Michel Herreria
Né⋅e en 1965
Vit et travaille à Bordeaux
Peindre au tableau noir
Allez me faire une peinture au tableau noir ! C'est l'ordre qu'aurait pu donner un maître d'école fou, ordre auquel Michel Herreria a choisi d'obéir. Le peintre se sert donc d'une craie blanche, un outil ultra-simple aux prises avec l'ultra-savant de la peinture.
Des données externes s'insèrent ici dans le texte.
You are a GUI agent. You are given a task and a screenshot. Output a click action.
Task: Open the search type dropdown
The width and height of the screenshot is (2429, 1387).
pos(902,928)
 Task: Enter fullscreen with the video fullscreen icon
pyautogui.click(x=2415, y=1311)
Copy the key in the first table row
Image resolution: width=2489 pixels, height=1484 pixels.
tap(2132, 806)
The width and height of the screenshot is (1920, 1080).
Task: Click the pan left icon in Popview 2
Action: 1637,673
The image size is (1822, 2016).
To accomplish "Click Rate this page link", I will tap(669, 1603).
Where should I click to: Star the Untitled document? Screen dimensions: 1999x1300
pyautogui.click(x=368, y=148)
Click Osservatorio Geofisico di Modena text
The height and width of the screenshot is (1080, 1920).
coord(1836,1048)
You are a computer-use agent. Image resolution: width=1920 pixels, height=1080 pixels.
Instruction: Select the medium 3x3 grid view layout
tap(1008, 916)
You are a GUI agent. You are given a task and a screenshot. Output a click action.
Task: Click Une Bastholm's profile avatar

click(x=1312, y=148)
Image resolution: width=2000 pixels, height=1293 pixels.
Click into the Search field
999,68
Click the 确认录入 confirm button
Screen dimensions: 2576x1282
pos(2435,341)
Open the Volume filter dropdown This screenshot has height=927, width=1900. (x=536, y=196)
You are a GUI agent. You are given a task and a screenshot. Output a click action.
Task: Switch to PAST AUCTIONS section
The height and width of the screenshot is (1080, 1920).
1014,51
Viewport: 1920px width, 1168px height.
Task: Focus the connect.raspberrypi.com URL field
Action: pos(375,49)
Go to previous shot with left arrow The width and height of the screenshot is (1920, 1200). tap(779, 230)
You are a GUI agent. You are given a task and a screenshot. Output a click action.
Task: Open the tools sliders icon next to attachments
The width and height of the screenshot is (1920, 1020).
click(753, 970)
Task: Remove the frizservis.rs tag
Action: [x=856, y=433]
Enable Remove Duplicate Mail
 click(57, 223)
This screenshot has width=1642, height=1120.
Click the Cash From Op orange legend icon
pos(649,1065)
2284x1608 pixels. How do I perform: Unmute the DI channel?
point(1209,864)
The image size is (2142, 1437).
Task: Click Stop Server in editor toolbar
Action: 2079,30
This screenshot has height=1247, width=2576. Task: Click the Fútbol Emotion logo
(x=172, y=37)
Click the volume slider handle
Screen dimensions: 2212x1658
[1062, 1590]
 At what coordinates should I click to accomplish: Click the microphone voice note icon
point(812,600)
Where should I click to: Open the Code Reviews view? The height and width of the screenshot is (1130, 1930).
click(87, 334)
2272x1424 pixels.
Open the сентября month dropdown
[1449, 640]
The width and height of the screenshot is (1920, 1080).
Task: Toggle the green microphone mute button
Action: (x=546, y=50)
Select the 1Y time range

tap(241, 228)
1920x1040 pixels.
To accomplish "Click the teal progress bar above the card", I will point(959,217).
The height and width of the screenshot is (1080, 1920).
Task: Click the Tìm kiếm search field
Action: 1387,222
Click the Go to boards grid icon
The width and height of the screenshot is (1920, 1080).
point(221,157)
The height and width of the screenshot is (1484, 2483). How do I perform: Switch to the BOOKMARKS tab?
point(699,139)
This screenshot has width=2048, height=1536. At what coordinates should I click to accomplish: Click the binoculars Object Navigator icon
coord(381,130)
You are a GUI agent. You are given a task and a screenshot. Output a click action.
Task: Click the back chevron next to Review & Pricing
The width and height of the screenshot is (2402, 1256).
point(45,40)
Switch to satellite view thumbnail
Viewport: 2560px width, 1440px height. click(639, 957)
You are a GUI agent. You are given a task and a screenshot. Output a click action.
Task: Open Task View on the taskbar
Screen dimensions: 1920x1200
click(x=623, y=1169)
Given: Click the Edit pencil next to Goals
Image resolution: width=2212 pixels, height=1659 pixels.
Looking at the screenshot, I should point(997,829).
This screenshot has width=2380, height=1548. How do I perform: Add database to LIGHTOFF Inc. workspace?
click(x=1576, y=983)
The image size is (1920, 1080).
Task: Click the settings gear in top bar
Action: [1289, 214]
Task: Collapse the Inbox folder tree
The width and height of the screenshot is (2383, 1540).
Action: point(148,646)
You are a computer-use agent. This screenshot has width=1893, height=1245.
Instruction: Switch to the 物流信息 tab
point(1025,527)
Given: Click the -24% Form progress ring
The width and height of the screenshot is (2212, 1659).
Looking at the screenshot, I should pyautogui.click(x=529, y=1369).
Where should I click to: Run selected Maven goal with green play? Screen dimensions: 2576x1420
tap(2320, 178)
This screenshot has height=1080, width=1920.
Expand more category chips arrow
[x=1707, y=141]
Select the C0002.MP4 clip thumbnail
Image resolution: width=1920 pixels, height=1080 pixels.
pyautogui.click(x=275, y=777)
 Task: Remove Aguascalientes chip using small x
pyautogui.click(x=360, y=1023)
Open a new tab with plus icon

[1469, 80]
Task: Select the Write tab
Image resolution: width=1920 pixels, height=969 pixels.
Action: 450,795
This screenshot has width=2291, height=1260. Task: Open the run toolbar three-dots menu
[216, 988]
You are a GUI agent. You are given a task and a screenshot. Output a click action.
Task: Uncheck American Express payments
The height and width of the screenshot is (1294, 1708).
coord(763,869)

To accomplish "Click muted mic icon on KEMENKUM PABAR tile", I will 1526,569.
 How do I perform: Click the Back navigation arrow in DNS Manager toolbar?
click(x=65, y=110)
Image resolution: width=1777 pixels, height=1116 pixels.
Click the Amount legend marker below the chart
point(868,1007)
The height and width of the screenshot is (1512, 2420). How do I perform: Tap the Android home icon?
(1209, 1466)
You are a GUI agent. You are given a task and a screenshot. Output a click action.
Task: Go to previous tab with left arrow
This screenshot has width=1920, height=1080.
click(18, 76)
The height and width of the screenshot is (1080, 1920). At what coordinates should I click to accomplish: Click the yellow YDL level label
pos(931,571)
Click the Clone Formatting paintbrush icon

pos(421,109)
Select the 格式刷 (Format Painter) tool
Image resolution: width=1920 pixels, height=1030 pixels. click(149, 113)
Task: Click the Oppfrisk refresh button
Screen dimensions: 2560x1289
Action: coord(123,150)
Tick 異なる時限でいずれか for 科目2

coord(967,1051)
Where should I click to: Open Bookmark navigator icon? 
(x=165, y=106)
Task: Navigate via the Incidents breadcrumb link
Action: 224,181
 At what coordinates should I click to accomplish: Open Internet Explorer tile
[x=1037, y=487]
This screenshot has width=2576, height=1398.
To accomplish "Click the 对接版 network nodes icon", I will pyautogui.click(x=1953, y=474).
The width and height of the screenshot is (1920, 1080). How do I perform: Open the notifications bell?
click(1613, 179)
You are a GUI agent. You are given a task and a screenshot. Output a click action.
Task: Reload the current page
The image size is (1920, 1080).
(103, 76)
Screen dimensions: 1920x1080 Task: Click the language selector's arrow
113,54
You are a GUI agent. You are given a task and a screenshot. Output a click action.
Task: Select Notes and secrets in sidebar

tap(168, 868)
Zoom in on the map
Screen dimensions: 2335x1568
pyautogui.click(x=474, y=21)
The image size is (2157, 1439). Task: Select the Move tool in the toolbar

Un peintre a besoin de se poser un handicap majeur qu'il surmonte en créant sa technique picturale, révolutionnaire si possible. Celle d'Herreria commence à la paralysie du gosse devant l'intimidant tableau de classe, dont les formats de ses peintures sur papier reprennent les énormes dimensions. La matrice de ces pièces paraît être la trouille de manquer de questions, face aux multiples univers mieux-disants qui composent l'actuel meilleur des mondes.
À un être de parole tel que l'homme, la peinture qui lui correspond, — une contemporaine et rivale puissance de dire.
Dire autrement, avec des couleurs qui préservent leur qualité salissante, la capacité de maculer, du meilleur usage pour souiller des habitudes. Discourir, mais dans la langue indiciblement mélancolique des graffitis, toujours ultimes. Il y a là comme un Art Brut à la hussarde, comme un Philip Guston soluble dans Honoré Daumier, et tout autant du Francis Bacon géomètre chez Alfred Jarry. Le style adéquat pour afficher le pathologique à sa véritable échelle : le hors d'échelle.
C'est une grande tradition cruelle qui se remet à la peinture, au formidable discours que sait tenir la peinture, lequel épouvante et réserve la joie de rire.